The LAPD hired the top-flight PR firm Burson-Marsteller to charm L.A. residents and their representatives, according to the Los Angeles Times:
“Next month, union and city negotiators are scheduled to meet with an independent mediator who will try to help the two sides reach a deal. The two sides have dug in, taking positions that seem irreconcilable: With the city still trying to recover from years of financial crisis, [L.A. Mayor Eric] Garcetti has said the city will not grant raises this year — a stance the police have rebuffed as unacceptable.”
In the wake of several high-profile national instances of racially charged violence involving law enforcement, public opinion has shifted against police unions. On the left, prominent commentators including Bill Maher have decried their potential for abuses of power.
“This is why Americans hate unions now,” said Maher in a recent broadcast.
“It’s why Republicans have been able to make ‘taking on the unions’ an applause line.”
On the right, meanwhile, libertarian analysts have portrayed police unions as no different from collective-bargaining organizations elsewhere in the public sector. Public unions and governments, wrote Reason’s Ed Krayewski, “are incentivized to cooperate to each other’s benefit, at the expense of taxpayers, who foot the bill for the contract goodies and later from any wrongdoing the contract demands is defended.”
At the same time, the LAPD’s halting efforts to rehabilitate its reputation among Angelenos have made modest but fragile gains. Its recent turn toward body camera coverage for cops on the beat has received cautiously optimistic reviews.
But a Times report last year, revealing expensive and endemic abuses of injury leave among L.A. cops and firefighters, epitomized the scope of the department’s credibility problem:
“City leaders across California say the very design of the injured-on-duty program, IOD for short, invites abuse. Because injury pay is exempt from both federal and state income taxes, public safety employees typically take home significantly more money when they’re not working. And time spent on leave counts toward pension benefits.”
Summing up the hurdles facing the force, attorney Merrick Bobb, a court-appointed monitor who oversaw the Sheriff’s Department, recently told WYPR the LAPD has gone “from being, in essence, an occupying army to being a community partner.”
But, in a twist that could add fuel to the political fire surrounding police unions, the new president of the LAPD’s union, Craig Lally, appeared on a notorious list of “problem officers” drawn up in the wake of the 1992 riots touched off by the Rodney King beating.

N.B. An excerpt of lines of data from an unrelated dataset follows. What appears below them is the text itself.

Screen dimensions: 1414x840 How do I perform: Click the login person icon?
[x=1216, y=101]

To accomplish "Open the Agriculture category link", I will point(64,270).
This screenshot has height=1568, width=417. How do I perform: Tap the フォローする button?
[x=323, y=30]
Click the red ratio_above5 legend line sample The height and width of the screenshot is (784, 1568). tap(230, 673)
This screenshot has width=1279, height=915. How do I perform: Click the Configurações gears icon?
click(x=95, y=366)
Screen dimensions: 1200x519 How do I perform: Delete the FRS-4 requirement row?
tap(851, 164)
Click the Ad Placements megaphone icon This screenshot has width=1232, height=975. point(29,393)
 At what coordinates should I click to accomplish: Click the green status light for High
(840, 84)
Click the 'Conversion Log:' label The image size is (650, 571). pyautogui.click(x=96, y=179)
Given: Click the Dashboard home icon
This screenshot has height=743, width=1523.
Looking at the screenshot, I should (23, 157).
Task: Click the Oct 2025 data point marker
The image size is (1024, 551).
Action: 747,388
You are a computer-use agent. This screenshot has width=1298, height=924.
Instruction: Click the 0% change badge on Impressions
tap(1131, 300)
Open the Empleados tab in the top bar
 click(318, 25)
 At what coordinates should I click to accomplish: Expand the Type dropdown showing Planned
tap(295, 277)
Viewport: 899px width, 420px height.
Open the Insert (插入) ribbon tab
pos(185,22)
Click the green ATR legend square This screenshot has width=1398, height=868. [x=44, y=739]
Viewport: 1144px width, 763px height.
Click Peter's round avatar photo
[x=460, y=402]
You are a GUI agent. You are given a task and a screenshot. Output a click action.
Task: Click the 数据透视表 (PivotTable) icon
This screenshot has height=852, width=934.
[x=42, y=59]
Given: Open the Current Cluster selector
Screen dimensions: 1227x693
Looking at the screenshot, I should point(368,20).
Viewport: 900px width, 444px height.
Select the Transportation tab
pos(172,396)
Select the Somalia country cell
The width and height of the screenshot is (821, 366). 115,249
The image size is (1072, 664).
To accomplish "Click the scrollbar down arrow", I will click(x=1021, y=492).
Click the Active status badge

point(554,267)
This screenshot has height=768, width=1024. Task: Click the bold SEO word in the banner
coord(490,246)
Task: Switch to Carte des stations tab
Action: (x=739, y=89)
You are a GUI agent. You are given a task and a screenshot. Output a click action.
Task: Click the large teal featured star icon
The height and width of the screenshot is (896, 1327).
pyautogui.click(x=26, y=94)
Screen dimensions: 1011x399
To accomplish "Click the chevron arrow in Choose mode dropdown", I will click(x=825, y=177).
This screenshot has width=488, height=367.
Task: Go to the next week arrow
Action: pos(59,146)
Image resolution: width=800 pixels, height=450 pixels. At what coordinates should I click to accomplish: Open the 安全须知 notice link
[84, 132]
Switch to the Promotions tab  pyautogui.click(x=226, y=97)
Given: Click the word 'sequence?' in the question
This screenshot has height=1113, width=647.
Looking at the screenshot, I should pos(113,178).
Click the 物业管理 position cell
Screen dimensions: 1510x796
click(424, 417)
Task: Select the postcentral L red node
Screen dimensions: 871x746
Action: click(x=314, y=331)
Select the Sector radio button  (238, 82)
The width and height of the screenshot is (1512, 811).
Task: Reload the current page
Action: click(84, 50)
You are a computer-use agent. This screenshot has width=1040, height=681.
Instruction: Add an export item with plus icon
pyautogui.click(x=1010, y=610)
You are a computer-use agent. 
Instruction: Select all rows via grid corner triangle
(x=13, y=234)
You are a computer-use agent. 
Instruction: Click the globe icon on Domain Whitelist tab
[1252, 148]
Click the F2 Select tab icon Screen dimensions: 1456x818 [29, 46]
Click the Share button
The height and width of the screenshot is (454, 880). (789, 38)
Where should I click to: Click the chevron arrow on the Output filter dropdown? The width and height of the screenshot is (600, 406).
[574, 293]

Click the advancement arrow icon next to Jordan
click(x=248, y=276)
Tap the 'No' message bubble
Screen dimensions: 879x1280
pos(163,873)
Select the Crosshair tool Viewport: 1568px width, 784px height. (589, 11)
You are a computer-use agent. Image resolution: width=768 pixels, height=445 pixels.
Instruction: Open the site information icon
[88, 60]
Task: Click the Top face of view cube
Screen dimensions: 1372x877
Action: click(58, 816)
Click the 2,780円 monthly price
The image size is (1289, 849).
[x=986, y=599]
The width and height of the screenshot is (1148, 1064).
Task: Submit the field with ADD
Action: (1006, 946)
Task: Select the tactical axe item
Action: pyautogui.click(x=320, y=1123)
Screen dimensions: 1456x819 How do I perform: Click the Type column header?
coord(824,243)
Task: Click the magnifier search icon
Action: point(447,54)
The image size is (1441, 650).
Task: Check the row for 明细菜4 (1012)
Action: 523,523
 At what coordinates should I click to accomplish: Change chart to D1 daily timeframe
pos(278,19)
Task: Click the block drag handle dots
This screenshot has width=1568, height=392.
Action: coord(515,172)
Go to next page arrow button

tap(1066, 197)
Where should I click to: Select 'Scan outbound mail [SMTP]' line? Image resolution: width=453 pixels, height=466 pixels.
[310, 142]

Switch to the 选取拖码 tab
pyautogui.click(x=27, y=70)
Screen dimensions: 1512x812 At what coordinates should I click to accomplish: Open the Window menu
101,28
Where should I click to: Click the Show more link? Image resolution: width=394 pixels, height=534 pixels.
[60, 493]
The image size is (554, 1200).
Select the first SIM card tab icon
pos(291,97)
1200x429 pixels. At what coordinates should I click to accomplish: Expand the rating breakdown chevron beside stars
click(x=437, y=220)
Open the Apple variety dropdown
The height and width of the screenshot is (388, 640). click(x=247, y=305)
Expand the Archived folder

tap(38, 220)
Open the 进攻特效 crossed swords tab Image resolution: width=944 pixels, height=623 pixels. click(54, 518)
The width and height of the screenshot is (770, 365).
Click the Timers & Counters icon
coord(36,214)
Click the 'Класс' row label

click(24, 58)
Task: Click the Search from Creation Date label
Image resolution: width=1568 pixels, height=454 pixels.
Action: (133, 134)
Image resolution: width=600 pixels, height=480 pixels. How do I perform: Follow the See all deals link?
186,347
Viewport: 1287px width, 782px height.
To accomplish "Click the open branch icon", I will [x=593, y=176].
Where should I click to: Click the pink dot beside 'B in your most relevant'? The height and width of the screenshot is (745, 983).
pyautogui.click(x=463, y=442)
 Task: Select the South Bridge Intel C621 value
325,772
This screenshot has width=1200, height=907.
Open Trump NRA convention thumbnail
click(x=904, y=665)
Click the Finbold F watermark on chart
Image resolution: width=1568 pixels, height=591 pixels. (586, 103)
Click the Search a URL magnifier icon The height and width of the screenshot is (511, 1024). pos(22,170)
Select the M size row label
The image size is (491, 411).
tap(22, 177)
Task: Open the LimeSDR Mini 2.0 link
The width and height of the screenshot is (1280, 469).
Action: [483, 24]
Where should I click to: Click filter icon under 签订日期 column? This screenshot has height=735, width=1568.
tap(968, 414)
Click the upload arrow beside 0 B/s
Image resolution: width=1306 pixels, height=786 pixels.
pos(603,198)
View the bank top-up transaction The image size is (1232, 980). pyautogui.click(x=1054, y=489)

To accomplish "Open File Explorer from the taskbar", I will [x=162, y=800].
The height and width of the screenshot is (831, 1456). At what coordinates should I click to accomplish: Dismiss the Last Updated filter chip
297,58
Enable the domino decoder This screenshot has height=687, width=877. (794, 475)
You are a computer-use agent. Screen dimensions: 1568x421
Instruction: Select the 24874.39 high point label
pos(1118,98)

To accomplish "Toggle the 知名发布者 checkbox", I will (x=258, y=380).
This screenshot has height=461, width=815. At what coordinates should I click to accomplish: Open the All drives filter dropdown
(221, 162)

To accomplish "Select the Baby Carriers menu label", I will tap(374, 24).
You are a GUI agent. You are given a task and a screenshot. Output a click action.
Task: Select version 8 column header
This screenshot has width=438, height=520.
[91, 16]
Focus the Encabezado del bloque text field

But for all its increased sense of community, the LAPD has appeared less willing to go with the flow of the negative mood surrounding any kind of public union. The cost and excess of public unions has now become a lead issue in California politics.
Gov. Jerry Brown has struggled to impose restraint on public employees, slamming the California Public Employees Retirement System for awarding higher pensions and the University of California Board of Regents for increasing tuition.
These conflicts are set to continue long into the new year. Republicans will continue to hit Democrats for being too permissive toward public unions. Democrats will keep casting Republicans as too accommodating toward police unions.
Meanwhile, violent crime in Los Angeles spiked last year by over 14 percent.
From the standpoint of police, that’s reason enough for an increase in pay.
But from the standpoint of a growing number of Californians, unionized public employees are already too well compensated.
Even if the LAPD persuades Angelenos that it’s on their side, residents may well oppose swelling salaries, regardless of their party affiliation.